What you need to do:
Go over the listing below line by line, and return each one holding the string "settings".

The data:

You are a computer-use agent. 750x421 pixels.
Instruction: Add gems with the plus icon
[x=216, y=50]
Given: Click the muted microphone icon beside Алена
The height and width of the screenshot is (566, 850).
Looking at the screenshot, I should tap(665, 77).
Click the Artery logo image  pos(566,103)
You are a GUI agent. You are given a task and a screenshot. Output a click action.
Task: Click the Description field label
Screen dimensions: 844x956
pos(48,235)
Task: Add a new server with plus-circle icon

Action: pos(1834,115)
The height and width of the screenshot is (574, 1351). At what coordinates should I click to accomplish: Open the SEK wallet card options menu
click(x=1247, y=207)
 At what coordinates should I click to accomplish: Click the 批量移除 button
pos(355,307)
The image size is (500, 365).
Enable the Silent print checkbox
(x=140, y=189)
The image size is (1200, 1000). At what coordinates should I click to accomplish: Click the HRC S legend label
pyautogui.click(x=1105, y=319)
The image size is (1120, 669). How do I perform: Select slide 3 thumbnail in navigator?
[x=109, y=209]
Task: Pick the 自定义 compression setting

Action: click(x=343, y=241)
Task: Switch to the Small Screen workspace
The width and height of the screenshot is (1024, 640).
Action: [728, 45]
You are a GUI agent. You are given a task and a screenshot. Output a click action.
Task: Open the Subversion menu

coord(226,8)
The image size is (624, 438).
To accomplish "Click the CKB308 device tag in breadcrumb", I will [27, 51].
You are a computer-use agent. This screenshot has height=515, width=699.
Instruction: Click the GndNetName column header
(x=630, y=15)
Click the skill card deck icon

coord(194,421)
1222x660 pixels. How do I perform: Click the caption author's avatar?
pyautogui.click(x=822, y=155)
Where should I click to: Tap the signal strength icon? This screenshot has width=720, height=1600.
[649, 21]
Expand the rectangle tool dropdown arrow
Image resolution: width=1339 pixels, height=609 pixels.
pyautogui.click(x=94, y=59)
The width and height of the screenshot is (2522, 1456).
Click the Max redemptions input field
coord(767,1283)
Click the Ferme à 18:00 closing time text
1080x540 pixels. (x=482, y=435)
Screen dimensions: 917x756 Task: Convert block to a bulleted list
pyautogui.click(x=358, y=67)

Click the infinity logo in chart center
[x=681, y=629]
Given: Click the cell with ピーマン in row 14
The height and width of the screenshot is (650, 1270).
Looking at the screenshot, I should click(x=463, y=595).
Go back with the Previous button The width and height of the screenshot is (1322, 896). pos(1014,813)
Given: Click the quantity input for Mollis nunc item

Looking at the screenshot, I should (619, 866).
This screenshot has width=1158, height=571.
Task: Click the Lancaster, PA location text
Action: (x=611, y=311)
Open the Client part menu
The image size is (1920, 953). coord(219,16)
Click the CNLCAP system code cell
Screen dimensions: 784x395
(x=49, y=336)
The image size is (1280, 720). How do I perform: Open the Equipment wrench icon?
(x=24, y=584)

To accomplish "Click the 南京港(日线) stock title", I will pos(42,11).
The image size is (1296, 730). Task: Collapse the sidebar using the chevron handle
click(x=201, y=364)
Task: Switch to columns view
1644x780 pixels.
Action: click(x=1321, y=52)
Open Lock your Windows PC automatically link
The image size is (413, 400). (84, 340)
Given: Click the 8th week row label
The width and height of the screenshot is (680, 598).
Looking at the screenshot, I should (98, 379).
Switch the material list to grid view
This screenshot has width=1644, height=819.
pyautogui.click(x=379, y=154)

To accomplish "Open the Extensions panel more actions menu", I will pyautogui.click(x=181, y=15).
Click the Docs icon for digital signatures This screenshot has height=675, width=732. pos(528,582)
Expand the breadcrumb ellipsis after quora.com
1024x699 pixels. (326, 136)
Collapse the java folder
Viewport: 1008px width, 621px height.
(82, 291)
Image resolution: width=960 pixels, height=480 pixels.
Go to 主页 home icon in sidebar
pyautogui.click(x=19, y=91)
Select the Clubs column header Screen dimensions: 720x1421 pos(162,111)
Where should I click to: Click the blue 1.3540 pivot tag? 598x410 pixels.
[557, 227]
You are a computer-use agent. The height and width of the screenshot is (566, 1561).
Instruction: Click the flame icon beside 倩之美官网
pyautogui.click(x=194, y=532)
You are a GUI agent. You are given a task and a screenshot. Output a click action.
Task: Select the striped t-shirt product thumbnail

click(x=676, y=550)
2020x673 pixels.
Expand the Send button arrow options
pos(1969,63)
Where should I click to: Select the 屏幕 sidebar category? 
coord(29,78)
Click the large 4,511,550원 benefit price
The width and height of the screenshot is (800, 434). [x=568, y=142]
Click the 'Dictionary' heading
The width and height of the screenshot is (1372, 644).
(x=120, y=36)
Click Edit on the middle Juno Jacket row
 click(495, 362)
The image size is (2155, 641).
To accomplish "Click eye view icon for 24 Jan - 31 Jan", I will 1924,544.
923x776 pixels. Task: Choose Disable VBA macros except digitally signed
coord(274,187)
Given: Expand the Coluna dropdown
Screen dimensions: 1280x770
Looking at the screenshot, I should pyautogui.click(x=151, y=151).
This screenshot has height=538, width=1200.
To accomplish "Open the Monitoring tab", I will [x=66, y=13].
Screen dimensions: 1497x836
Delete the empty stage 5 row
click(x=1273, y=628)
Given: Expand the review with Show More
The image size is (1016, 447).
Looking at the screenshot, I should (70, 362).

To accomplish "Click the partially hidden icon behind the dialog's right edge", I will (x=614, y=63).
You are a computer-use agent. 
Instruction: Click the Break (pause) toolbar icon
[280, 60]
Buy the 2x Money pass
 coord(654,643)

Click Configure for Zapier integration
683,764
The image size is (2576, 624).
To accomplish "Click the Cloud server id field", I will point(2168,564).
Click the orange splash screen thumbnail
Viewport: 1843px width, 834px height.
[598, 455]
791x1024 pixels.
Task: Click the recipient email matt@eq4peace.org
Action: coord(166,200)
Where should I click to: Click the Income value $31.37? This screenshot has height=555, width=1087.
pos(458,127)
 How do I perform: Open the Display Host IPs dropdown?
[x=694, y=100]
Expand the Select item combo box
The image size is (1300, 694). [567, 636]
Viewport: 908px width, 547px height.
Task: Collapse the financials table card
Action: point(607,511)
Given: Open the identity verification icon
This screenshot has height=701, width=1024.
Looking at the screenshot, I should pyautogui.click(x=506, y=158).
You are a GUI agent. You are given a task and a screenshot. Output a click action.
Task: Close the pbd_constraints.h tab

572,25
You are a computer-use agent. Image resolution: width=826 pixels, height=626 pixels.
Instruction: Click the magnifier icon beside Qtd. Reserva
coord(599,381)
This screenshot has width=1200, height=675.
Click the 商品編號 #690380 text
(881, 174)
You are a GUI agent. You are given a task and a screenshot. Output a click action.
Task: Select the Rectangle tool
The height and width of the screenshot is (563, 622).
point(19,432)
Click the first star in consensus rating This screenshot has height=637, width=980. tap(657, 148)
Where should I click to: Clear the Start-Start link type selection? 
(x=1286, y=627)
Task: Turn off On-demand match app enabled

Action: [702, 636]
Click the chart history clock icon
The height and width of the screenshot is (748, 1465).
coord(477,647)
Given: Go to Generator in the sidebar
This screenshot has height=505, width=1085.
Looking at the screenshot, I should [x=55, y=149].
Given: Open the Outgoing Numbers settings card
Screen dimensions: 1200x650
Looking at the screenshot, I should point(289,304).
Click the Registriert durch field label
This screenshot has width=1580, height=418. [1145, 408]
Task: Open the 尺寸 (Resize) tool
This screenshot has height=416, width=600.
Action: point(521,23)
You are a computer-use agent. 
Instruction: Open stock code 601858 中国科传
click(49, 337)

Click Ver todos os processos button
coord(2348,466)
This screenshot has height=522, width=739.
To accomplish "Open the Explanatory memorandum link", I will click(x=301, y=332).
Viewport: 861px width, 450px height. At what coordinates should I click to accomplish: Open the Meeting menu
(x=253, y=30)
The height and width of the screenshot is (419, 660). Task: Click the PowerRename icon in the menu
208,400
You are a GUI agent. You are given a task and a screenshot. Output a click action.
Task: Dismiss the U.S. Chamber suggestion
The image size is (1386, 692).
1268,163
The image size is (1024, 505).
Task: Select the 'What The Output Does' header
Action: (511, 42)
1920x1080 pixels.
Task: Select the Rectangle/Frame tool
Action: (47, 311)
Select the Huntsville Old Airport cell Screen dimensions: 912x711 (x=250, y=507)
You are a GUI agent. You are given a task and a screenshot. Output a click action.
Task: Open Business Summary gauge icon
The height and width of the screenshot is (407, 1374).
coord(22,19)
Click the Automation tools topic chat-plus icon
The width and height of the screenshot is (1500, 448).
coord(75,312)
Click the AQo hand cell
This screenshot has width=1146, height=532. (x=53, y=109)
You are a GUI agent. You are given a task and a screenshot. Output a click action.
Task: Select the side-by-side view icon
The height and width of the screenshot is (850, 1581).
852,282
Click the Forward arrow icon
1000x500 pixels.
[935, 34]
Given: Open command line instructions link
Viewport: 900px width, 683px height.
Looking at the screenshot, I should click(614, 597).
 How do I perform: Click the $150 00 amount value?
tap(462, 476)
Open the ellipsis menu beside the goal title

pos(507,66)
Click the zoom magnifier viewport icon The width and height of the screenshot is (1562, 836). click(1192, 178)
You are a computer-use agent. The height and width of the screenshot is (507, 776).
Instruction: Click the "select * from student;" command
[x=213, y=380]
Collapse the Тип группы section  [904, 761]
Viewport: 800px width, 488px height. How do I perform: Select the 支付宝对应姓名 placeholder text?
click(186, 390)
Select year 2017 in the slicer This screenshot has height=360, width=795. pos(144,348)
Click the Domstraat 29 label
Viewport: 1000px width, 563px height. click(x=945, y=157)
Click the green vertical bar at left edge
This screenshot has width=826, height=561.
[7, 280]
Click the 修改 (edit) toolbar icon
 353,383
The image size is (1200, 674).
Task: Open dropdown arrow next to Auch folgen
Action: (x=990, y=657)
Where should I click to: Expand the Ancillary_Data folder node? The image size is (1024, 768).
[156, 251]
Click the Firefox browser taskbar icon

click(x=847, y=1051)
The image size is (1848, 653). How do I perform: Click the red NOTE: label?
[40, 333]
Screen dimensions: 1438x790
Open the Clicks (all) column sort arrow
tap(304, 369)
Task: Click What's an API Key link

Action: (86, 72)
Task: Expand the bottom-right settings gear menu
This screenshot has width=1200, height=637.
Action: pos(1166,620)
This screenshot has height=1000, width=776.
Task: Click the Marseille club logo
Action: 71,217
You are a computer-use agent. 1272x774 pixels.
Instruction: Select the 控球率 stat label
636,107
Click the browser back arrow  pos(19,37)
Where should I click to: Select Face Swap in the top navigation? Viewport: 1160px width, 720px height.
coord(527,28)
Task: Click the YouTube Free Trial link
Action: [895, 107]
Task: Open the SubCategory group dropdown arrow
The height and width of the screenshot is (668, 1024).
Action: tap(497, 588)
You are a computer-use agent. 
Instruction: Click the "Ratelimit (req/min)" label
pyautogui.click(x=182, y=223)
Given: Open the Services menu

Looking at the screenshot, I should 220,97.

Written answer:
Given: Open the Outgoing Numbers settings card
Task: Expand the bottom-right settings gear menu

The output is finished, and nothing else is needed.